Not sure why that should be a surprise, you can shave a full second off a 2012 GT500s time just by switching to slicks and skinnies.
The fact is that not a single magazine or owner, to date, has been able to dip into the 11s stock, or equal GMs reported times.
I believe the two tuners that have tested the car reported 12.3 and 12.5. Magazines have been anywhere from 12.1 to 12.9, and that 12.1 had the significant advantage of being tested at 4400' elevation and then correcting the times for the air density (i.e. it didn't actually run a 12.1, it ran a 12.6 and they corrected it down to 12.1).
Best owners run has been 12.02 IIRC, and many are in the 12.5 neighborhood (we'll ignore the guys that have run 13s for being poor drivers, although that's still a strike against the Camaro since the GM fanboys have been saying for months that the Camaros launch control/PTM, wider tires, etc would allow even your grandmother to run bottom 12s all day long).

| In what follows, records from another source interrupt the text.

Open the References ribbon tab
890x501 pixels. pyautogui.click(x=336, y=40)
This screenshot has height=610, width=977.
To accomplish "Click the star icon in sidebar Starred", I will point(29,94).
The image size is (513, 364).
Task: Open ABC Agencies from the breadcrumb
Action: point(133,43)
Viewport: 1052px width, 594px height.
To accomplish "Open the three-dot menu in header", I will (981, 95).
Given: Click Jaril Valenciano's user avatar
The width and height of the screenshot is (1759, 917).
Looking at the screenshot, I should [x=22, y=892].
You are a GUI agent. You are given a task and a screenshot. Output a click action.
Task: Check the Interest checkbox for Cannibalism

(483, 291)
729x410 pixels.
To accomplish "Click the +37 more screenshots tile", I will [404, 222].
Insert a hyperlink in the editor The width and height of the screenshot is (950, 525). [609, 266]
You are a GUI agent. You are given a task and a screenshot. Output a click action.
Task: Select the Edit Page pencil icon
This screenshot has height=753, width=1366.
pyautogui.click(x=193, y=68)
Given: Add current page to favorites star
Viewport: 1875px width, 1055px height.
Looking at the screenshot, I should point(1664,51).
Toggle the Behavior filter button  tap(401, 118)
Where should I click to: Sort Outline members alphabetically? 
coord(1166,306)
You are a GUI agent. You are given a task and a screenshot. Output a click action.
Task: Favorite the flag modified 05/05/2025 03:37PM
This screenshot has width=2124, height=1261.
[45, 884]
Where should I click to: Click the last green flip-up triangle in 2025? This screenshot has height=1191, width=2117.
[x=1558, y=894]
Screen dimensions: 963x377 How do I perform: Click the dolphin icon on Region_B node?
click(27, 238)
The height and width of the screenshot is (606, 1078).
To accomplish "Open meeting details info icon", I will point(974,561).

Laguna/VIR/Willow/etc head to head tests are going to start pouring in any day now. If GM has the decided road course advantage it shouldn't be a surprise, in that case you've got a 55k dollar GT500 that dominates at the strip, and a 56,300 dollar ZL1 that has at least some advantage at the roadcourse, and you pick your poison (although it's pretty hilarious how many of the bowtie faithful have all of a sudden decided that handling is all they care about, despite the fact that .01% of them have probably ever turned a tire on a twisty track).
It's also pretty funny how many people think ANY 4300 pound raceweight vehicle with a heat soaking positive displacement blower is a "roadcourse car". GM makes a car that is GREAT for roadcourse work, hint: it isn't a Camaro.
So it's likely to end up Shelby:1, ZL1:1. But if the ZL1 gets beat in the hands of an independent tester at VIR or LS? If I were GM I'd be sweating.